Hybrid functioal jackets made from 30% old textiles and 70% recycled PET bottles (Source: Sympatex)

Recycling program with Schiphol Airport
Workwear specialist Fristads AB, Borås/Sweden, views climate change and environmental destruction as a challenge the textile industry also has to help mitigate. Fristads is reducing the carbon footprint of its products from their development to the end of their lifecycle. Based on the Environmental Product Declaration (EPD) the Swedes measure the environmental impact of their garments. On a continuous basis, materials are being replaced by more sustainable alternatives and the portfolio is being extended to include a new Green Collection every year. The sustainability approach and circular thinking have come to play a crucial role in the purchasing decisions taken by major enterprises and public tenders. Fristads has initiated several projects for worn clothing. In the Netherlands, for instance, the Swedes have established a recycling program with public transport company Arriva and Schiphol Airport. Old garments are repaired and “overhauled” in such a way that they can be used as a “Second-Life-Stock”. Unwearable garments are collected, shredded und processed into knee pads or car interior parts. 
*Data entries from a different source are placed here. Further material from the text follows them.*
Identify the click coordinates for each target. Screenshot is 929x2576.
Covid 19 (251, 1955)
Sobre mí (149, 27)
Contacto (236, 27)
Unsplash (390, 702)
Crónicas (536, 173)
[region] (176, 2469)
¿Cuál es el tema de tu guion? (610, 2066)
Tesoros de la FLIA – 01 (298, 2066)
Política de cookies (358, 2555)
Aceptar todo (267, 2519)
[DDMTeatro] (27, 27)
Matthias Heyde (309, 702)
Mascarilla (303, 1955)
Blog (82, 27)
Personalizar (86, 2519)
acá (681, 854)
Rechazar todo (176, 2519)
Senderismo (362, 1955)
The sustainability approach and circular thinking have come to play a crucial role in the purchasing decisions taken by major enterprises and public tenders.
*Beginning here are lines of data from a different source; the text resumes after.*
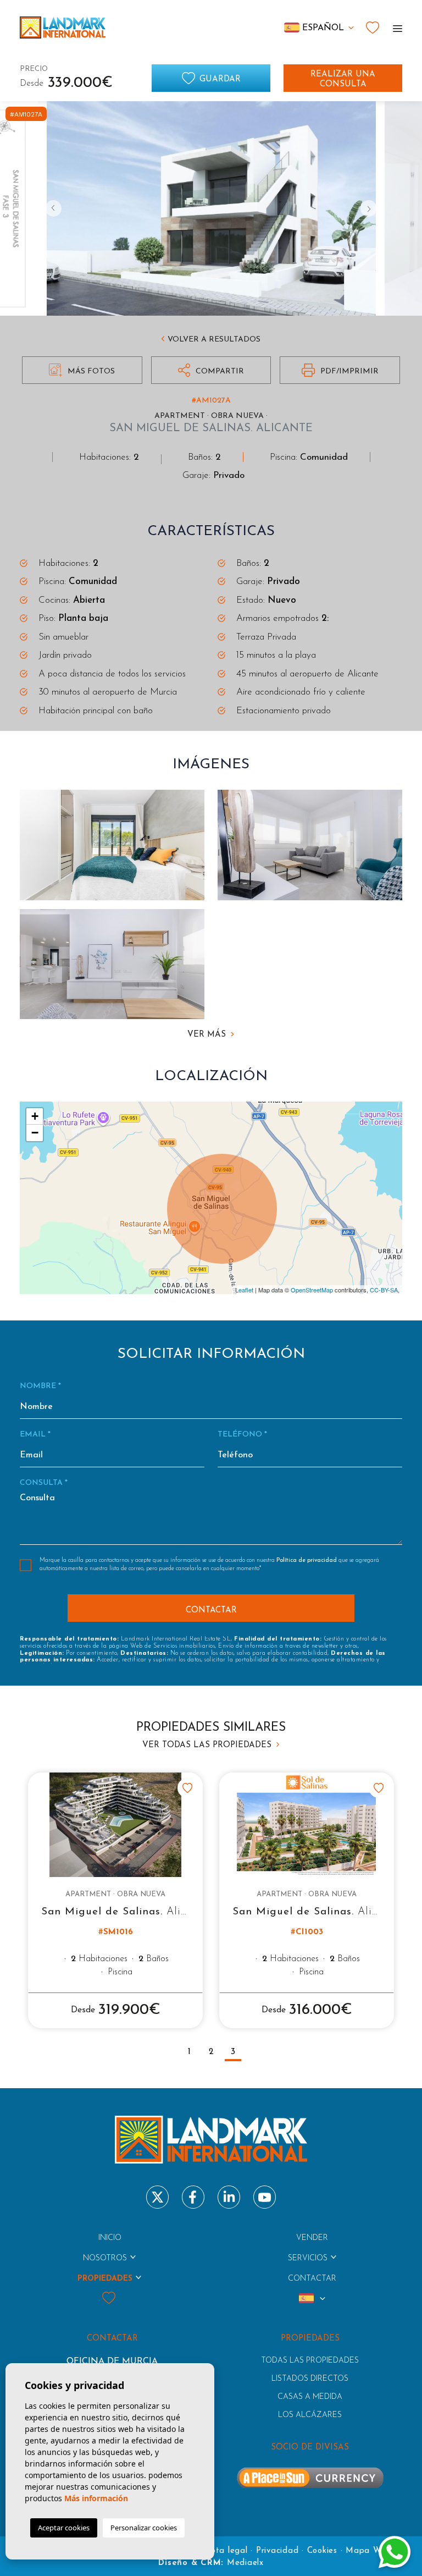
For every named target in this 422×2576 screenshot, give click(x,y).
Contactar (312, 2279)
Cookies (322, 2551)
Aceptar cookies (64, 2528)
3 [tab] (233, 2051)
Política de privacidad (307, 1560)
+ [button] (34, 1116)
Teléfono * (242, 1434)
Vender (312, 2238)
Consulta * (44, 1483)
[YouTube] (264, 2197)
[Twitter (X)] (157, 2197)
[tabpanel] (115, 1900)
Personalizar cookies (143, 2528)
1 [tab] (189, 2051)
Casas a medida (309, 2397)
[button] (211, 370)
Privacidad (277, 2551)
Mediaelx (245, 2563)
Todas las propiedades (310, 2361)
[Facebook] (193, 2197)
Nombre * (40, 1386)
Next (369, 208)
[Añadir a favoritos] (187, 1788)
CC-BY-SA (384, 1289)
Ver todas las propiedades (208, 1745)
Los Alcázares (310, 2415)
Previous (53, 208)
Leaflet (244, 1289)
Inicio (109, 2238)
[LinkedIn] (229, 2197)
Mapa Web (368, 2551)
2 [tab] (211, 2051)
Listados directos (309, 2379)
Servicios (307, 2258)
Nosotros (105, 2258)
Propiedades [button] (104, 2279)
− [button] (34, 1133)
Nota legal (225, 2551)
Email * (35, 1434)
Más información (96, 2498)
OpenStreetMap (312, 1289)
Promote closed-loop systems and avoid waste of resources
The textile research done by 16 German textile research institutes supported by Forschungskuratorium Textil of the textil+mode Confederation, Berlin/Germany, helped develop ideas for better separation of worn textiles and clean-grade recycling.  A process chain is currently being developed that analyses the quality of yarn or cutting waste in order to be able to judge the product quality of recycling textiles up front. This allows more waste to be recycled into high-quality products. This approach is aimed at counteracting the waste of widely used plastics going forward.  

Closing the loop (Source: Sympatex)

Green Deal for climate-neutral, circular economy-oriented business
Launching the European Green Deal and the Action Plan for the Circular Economy the EU Commission wants to help the textile industry out of this phase of “weak supply and demand”. This initiative aims to promote the transition to a climate-neutral, circular-oriented economy, where products are engineered in such a way that they are more durable, recyclable as well as easier to reuse and repair. The EU rates the potential for a circular economy in the textile sector as high.
Furthermore: According to the Circular Economy Act textiles are also to be sorted nationwide starting in 2025. They must no longer be disposed of in the residual waste bin. Furthermore, in public procurement recyclable products shall be given preference over non-recyclable ones. Material producers will have to offer circular products in future. Consumers should wear their garments for a longer period and feed them to recycling at their end of life. Finally, sorting and recycling facilities should be enabled to work more effectively according to information supplied with the garments.